Proof of concepts and other non-production components are often manually deployed and easily forgotten. The possibilities of situations where you have countless inefficient or redundant things running in dark corners of your Cloud have increased significantly. When these zombie workloads existed in the old world, ultimately the lifecycle of the servers they were running on would mean they would not be zombies for ever. The other reason zombies were not such a problem in the pre the Cloud era was because the infrastructure they were running on would generally already have been paid for.
6. The second phase of Cloud adoption is both an opportunity and a risk to be managed
Well, this all sounds very gloomy! So, should we retrench from the Cloud and return to the comfort of our own racks of servers and reinstate the role of the traditional infrastructure team gate guardians?
The speed with which requests to IT from the business can now be met, increases opportunity and competitive advantage. But 'buyer beware', we need to recognise the cultural shift away from the capital expense procurement model with efficiency ensured by the specialist centralised teams. We now have an ongoing Cloud operational expense where the people most able to ensure technical efficiency are the frontline teams who engineered the functionality in the first place. To some degree these people need to be kept engaged to ensure long term efficiency regardless of the support model.
FinOps as a discipline already goes a long way to align the business, financial and technical stakeholders so value can be assessed on an ongoing basis.
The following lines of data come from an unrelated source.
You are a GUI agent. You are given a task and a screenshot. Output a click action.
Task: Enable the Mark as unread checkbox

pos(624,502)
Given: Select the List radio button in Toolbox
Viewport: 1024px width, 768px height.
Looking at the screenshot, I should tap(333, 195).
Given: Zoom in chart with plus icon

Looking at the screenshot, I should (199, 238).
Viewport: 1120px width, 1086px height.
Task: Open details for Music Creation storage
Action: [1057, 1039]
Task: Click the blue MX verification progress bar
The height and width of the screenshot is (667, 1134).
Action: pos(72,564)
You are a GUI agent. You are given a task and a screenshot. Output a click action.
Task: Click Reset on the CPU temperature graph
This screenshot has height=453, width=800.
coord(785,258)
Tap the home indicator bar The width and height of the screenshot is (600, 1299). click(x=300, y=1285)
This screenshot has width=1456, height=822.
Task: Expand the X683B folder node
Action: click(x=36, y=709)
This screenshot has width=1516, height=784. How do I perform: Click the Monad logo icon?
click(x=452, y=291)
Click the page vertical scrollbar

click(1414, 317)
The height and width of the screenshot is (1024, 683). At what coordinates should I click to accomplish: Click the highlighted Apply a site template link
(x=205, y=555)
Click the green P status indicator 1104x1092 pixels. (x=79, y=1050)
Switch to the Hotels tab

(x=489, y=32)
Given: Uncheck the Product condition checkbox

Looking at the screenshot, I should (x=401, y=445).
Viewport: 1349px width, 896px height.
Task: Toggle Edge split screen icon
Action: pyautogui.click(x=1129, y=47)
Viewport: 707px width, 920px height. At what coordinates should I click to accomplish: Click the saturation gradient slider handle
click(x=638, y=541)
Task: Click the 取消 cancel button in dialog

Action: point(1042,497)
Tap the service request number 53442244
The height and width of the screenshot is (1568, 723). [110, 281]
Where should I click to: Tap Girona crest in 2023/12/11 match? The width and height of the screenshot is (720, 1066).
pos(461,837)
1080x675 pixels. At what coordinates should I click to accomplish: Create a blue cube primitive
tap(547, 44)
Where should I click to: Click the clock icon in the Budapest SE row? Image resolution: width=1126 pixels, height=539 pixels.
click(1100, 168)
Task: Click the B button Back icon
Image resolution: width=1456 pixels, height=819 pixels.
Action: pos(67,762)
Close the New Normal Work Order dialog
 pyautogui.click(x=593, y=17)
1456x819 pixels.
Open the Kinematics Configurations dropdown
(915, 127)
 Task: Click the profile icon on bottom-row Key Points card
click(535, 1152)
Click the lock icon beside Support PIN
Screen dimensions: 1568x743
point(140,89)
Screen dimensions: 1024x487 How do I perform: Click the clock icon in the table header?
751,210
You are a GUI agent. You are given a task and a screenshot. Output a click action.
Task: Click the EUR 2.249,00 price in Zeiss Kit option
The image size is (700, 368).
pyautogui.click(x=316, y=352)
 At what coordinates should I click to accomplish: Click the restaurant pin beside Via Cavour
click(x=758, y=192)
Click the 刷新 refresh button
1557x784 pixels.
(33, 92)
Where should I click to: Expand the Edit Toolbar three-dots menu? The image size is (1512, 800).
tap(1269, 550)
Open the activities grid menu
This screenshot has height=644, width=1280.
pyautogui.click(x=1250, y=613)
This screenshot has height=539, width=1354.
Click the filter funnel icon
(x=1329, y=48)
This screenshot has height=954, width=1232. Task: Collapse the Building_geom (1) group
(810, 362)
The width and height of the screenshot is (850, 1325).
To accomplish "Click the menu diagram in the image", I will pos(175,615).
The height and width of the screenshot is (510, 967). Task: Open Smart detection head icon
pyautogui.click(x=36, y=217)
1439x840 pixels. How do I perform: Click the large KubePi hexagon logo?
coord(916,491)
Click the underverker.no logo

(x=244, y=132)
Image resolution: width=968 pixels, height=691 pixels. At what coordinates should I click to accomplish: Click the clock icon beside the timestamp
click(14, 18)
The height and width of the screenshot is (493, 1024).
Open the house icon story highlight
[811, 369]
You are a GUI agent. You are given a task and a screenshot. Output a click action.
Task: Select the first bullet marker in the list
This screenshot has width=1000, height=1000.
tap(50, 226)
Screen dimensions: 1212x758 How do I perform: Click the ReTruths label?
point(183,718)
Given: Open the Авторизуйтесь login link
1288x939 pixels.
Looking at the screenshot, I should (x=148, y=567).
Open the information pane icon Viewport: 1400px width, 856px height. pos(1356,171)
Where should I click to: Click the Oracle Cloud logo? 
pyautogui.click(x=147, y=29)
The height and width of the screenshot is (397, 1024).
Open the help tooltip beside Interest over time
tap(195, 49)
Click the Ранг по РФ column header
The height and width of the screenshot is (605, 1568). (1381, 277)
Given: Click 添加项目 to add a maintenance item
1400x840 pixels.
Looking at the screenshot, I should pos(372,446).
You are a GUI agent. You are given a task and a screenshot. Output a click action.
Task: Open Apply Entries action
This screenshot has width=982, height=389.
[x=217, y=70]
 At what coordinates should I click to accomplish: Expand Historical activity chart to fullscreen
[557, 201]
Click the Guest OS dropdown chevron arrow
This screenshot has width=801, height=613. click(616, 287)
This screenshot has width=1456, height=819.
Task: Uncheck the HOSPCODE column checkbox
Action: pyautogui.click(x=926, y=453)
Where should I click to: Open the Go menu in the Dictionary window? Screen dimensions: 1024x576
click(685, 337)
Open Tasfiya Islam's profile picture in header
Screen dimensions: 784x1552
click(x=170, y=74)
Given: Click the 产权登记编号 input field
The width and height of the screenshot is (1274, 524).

This does mean the engineering teams can be more easily challenged but they are still very much being relied on to mark their own efficiency homework and not necessarily given the time to do so. FinOps personnel are great at finding savings, including through commitment purchasing and these are often the biggest saving to be had. However, savings through resource efficiency and simple architectural choices can be of a similar magnitude and are often not realised to anything like their full extent - but no one knows that!
We need a model where resource savings are identified and realised on an ongoing basis accross all Cloud resources that attract cost. Remember a cost in the Cloud can be a cost forever! Some of the most popular FinOps software solutions are accountancy focused and therefore some larger FinOps teams have taken to employ technical personnel who just do technical analysis and engage with engineering. This can work well but is expensive! Other FinOps personnel are more finance focused. In this case better analysis and remediation focused tooling like our own Altocapa covering the wide range of Cloud resources can aid in the conversations and follow up with engineering teams.
So, the Cloud is not 'just the same servers but in someone else’s datacentre' and it requires a top to bottom cultural shift to make the most of it. FinOps as a discipline goes a long way to address this and covers many bases. The area that does need more focus is architectural and resource efficiency and how to engage to make sure it happens.